In what could be considered the most stunning economic reforms of the last 15 years, the Union government today slashed corporate income tax from 35% to 25%, including all surcharges.
As part of the third wave of economic structural reforms (IBC and GST, previously), this will have a cascading, positive effect across the economy. Given the deep implications of such a move, I touch upon on the headline effects.
Corporate tax rate in line with Asian competitors
It brings India’s corporate tax rate in line with all South East Asian and North Asian countries, removing a key disadvantage that Indian companies faced in competing with these nations.
The announcement by Finance Minister Nirmala Sitharaman also brings India’s taxation in line with the more tax-friendly European and — post-Trump tax cuts — American companies. Lowering the cost of the economy by c. 30% at a single stroke, no ifs and buts like the previous finance minister, has to be applauded without any qualifications.

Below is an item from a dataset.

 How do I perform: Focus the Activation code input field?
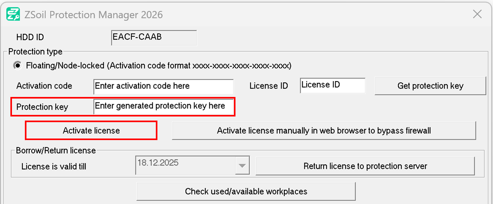pyautogui.click(x=163, y=86)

Corporate tax cut doesn’t benefit corporates alone
The government estimates a tax loss of Rs 1.45 trillion from this move. However, corporate tax collection only increased by approximately 5% in the five months to August, compared with government budget estimates of nearly 18%. So, it would be fair to assume that the actual revenue given up is lower at roughly Rs 1.2 trillion.
This cash will not sit idle; it will get reflected in cash payouts to shareholders, price cuts to consumers and employees not losing their jobs in the stricken manufacturing industry. I fully expect this to counter much of the malaise in the manufacturing industry as supply-led demand recovery happens at a lower price point.
Put the taxman on leash
If this change in attitude to the corporate sector can be coupled with the tax inspectors being pulled back from unnecessary harassment and having undue powers, the “animal spirits” will truly be unleashed in industry, and the next 10-years could resemble the golden growth years of the Atal Bihari Vajpayee era.
Money to come back to India
India is a capital-starved country. It needs foreign capital in excess of $ 20 billion every year to fund the gap. Remedying the unnecessary taxation issue on FIIs in the budget and this tax cut should lead to foreign capital coming back to India in droves — without anything else changing, the multiple of the market has been reduced by approximately 10-12% today. That, in itself, makes India one of the largest, cheapest market in EMs today.
This tax cut should have a multiplier effect on earnings going forward. Given the troubles of China, India as a recipient of foreign capital looks bright again.
No room for complacency, carry on with reforms
There should be no let-up on the clean-up in the banking sector: all the accumulated mess of the last 20 years has to go. We need a clean, transparent, non-crony banking system with the highest level of governance if India is indeed to scale the $ 5.0 trillion peak.
The government oversight of IBC and NCLT has been laudable, not allowing it to sink into the mud as the arbitration laws did. This pressure must be maintained and crooked promoters must pay their debts.